Arkasından politik kavgaların ürettiği bir ekonomik krizin bedelini ağır bir şekilde ödeyen ülkemin duygusal ve tepkisel davranışlı insanı, dini değerlere saygısından dolayı, muhafazakarlığı ve dini ideolojiye dönüştüren bir partiyi tek başına iktidar yaptı. Ne var ki, belli tarikatların koalisyonuna dayalı bu iktidar, kendi içinde yine kavgaya girdi; hatta bir darbe girişimi yaşandı. Üstelik Cumhuriyetimizin kurucu mimarı ve kurucu değerleri ile kavgalar yaşandı. Ülke savunmasının kara kutusu olan ‘kozmik oda’ deşifre oldu. Kurucu iradenin engin dehasıyla, ülke güvenliğini sağlamak için bir birini çok yönlü kontrol eden devlet kurum ve sistemleri yok edildi. Yerine batı emperyalizminin, İslam dünyasını kontrol kolaylığı açısından, yüz yılı aşkındır savunduğu tek adam yönetimi empoze edildi. Bu süreçte, ülke içindeki partiler arası kavgalar, ötekileştirme, yandaşlık uygulamaları, zıtlaşma ve çatışmacı kültür günlük siyaseti belirledi. Ayrıca bilim ve çağdışı ekonomi politikası uygulamaları ülkeyi üretim ekonomisinden, sadece ticaret ve tüketime sürükledi. Yoksulluk, yoksunluk, işsizlik, enflasyon, gelir adaletsizliği ve orta sınıfın erimesi, eğitim kalitesinin bozulması, özgürlüklerin kısıtlanması ve adaletsizlik ile hukuk, hak ve anayasayı askıya alan uygulamalar yaşandı.
Ülkem bu kaotik süreçlerle oyalandı. Ancak uygarlık son 45 yılda çağlar atladı. Bilim, Newtongil paradigmadan; kuantum paradigmasına; teknoloji mekanik teknolojiden; kuantum teknolojilerine; toplumsal yapılar sanayi toplumundan bilgi toplumuna; düşün dünyası akıllı makinalar ve kuantum bilgisayarlara geçiş yaptı. Çoğu ülke, ilerlemeyi bilimsel teknolojilerin belirlediği “tekillik çağına” doğru yol aldı. Kendi kaotik süreçlerine hapsolan ülkemiz, bir de batı emperyalizminin hazırladığı BOP ile Ortadoğu bataklığına itildi.

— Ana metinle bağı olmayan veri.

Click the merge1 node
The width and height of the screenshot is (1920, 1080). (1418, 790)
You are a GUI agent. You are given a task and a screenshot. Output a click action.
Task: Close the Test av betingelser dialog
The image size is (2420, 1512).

NATO üyesi olduğumuz halde, NATO’nun savunma hatları, Huntington’un “kültürler arası fay hattı” tezine uygun olarak, Girit’ten-Bulgaristan sınırına kadar tahkim edildi. Biz dışarıda ve ambargolu kaldık.
Oysa gerek uzun vadeli stratejik planlamada, toplumsal, ekonomik, teknolojik ve bilimsel gelişmede başarı, nitelikli ve eğitimli entelektüel sermayenin etkin işlevselliği ile sağlanır. Nitelikli entelektüel sermayenin oluşum ve işlevselliği için; eğitim sürecinde bilinçli düşünmenin öğretilmiş ve öğrenilmiş olması gerekir. Yeni nöro-bilimin bulguları bilinçli düşün eylemi için, beynin bütüncül kullanımı ile neokorteksi (üst beyni) etkin olarak devreye alma yeteneğinin öğrenilmesi gerekir. Sadece memeli beynin etkin olduğu duygusal ve tepkisel geleneksel davranış kalıplarının hızı ve mutlaklığı, bilinçli zihni yaratan üst beyni, çoğunlukla devre dışı bırakır. Bu durumda insanlar arası uzlaşma, barış, iletişim ve anlayış yerine günlük ve kaotik çatışma, suçlama ve kavga ön plana çıkar.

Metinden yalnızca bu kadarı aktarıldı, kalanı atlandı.